## Provided passage
━━━
- Born: Henry Cedric Scholberg May 29, 1921 Darjeeling, India
- Died: August 4, 2012 (aged 91) New Brighton, Minnesota
- Occupation: Bibliographer

= Henry Scholberg =

American librarian and writer (1921–2012)

Henry Cedric Scholberg (May 29, 1921 – August 4, 2012) was director and librarian of the Ames Library of South Asia at the University of Minnesota. His works include bibliographies on Indian encyclopedias, on manuals and gazetteers of India, and on the Portuguese in India. He also authored other scholarly works, plays and novels, as well as his own memoirs.
━━━
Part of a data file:
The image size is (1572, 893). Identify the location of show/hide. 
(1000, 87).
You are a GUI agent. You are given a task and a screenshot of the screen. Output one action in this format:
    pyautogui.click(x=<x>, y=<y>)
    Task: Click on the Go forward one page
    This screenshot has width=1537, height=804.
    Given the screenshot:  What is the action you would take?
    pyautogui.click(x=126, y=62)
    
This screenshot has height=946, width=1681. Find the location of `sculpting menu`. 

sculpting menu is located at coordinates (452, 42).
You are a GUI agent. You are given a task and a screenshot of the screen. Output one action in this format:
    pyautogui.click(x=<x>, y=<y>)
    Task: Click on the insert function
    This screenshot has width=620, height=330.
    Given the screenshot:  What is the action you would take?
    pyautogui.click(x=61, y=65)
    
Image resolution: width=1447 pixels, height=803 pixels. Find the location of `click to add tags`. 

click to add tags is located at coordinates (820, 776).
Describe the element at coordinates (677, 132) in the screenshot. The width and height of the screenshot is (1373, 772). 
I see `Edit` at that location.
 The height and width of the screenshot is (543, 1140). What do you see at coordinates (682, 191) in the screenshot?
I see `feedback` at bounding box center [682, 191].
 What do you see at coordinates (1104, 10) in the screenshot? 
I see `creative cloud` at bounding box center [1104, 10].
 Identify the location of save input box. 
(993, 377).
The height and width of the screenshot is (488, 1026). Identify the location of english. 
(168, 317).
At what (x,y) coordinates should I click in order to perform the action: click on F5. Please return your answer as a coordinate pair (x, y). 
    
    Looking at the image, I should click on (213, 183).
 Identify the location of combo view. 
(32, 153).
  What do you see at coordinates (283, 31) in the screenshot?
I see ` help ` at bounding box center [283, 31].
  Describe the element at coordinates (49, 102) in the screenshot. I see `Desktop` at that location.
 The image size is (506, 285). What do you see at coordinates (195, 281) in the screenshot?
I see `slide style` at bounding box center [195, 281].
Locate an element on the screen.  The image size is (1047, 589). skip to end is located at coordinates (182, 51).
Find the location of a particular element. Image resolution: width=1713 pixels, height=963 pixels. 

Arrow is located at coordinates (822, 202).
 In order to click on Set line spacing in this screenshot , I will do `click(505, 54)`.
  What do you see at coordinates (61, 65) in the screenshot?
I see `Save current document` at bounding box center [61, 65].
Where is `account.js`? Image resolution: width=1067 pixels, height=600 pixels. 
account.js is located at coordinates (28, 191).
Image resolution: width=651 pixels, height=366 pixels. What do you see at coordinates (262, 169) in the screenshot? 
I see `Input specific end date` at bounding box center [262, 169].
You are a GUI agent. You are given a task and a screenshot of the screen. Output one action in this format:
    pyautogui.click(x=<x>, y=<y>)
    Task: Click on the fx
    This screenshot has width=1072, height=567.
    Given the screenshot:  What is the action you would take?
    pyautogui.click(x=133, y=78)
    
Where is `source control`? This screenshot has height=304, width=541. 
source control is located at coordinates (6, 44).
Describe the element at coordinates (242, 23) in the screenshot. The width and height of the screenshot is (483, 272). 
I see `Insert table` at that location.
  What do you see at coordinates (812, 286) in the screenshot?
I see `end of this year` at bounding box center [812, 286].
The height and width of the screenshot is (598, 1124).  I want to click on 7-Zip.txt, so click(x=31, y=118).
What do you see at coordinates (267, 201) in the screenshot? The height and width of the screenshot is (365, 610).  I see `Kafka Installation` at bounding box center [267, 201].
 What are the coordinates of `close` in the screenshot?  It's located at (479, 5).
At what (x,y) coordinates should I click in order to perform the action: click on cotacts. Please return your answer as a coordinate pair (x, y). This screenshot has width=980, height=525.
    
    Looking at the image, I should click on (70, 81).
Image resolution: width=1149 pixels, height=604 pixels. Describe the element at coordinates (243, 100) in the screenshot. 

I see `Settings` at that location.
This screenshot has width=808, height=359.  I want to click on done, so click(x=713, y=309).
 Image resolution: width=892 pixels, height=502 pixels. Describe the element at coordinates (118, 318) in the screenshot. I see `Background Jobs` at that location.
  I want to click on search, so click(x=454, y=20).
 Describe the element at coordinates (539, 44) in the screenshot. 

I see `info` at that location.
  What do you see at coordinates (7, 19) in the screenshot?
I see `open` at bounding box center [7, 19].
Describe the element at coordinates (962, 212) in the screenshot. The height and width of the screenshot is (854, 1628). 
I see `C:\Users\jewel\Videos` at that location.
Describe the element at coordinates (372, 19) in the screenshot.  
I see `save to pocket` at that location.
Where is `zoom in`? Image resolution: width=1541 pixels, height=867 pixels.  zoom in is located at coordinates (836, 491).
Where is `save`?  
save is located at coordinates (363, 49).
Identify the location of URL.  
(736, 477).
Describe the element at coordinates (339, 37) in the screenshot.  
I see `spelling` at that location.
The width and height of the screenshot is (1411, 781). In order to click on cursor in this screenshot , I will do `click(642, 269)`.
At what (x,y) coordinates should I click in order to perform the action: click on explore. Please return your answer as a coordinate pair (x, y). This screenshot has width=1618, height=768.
━━━
## Required actions
a - Using the Henry Scholberg profile, decide whether each statement agrees with it: (i) Scholberg was born in Darjeeling, India; (ii) Scholberg died in Minneapolis; (iii) one of his bibliographies covers the Portuguese in India. Answer yes or no for each and quote the deciding words.
b - According to the Henry Scholberg profile, which library did Scholberg serve as director and librarian?
c - From the Henry Scholberg profile, extract the stretch from "- Born: Henry" through "and writer (1921–2012)".

## Solution set
a -
(i) Yes: "Darjeeling, India"
(ii) No: "New Brighton, Minnesota"
(iii) Yes: "and on the Portuguese in India"

b - The Ames Library of South Asia at the University of Minnesota.

c -
- Born: Henry Cedric Scholberg May 29, 1921 Darjeeling, India
- Died: August 4, 2012 (aged 91) New Brighton, Minnesota
- Occupation: Bibliographer

= Henry Scholberg =

American librarian and writer (1921–2012)